Is boldness over consensus the better way to work with product stakeholders?
Product & Tech Initiative Blog | 15 November 2022
Until fairly recently, I was of the point of view that products’ role was often to bring stakeholders together to form consensus to prioritise limited resources. My mantra — which I stand by — is that everything starts with clear, understandable goals everyone can apply to their work.
So surely if you get the right stakeholders in the room, you can make decisions. Each priority comes with a trade off, and effectively you argue it out with product facilitating.
On a call with someone I have a lot of respect for I was asked — at no notice — for candid feedback on their product work. This is not someone at my company but someone I have had the opportunity to speak with regularly. And this is the essence of what I told them: When it comes to product organisation, you are in the top bracket. But somehow that doesn’t translate into the products themselves.

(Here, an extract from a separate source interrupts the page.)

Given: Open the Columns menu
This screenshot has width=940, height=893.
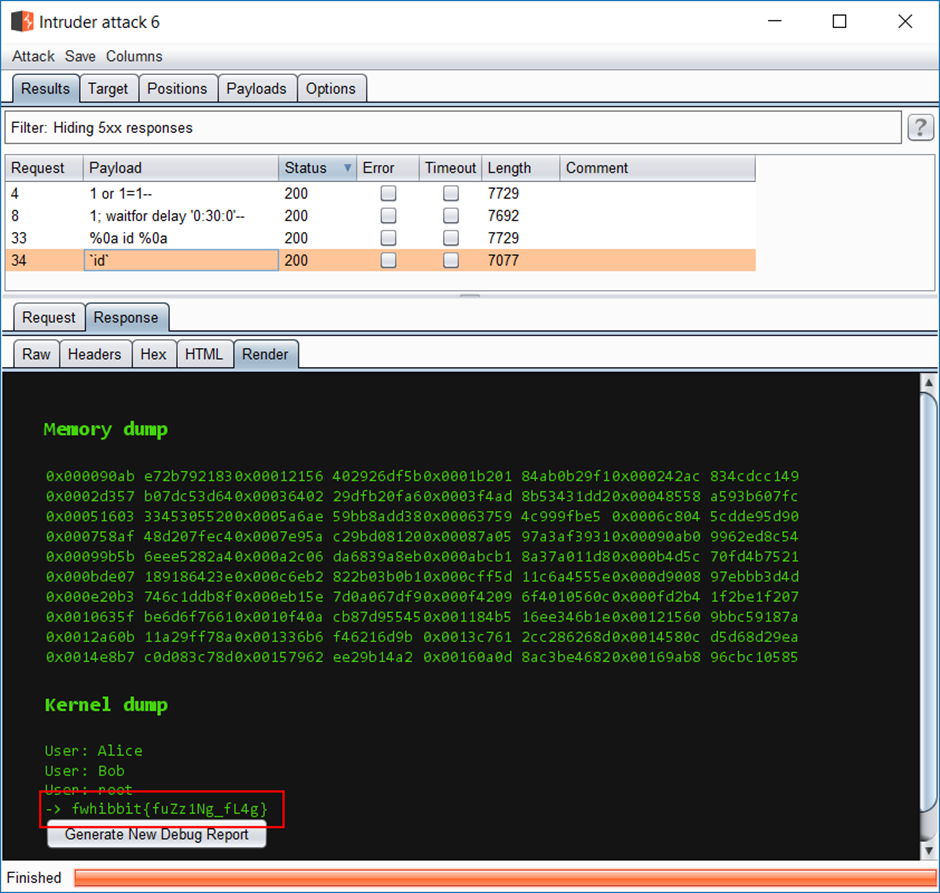Looking at the screenshot, I should [134, 57].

This has stuck with both of us as a true puzzle and we have since discussed. We often manage stakeholders to get to a decision that everyone is relatively happy with. Is that what we should be doing?
Shepherding to a close
I’ve posed this question to a few people who have managed various products and iterations thereof. One of these people was Ben French, VP/subscription and membership products at Condé Nast, formerly of The New York Times, who gave me an excellent answer. He told me there are tools to “shepherd decisions to a close.”
Here’s more about what Ben had to say:
Start with the goals: Alignment is an overused word, but if you’re out to make smart decisions and ship impactful work, you need to set smart shared objectives. Once the objectives (and measurement!) are right, you can use them continually to reinforce future conversations.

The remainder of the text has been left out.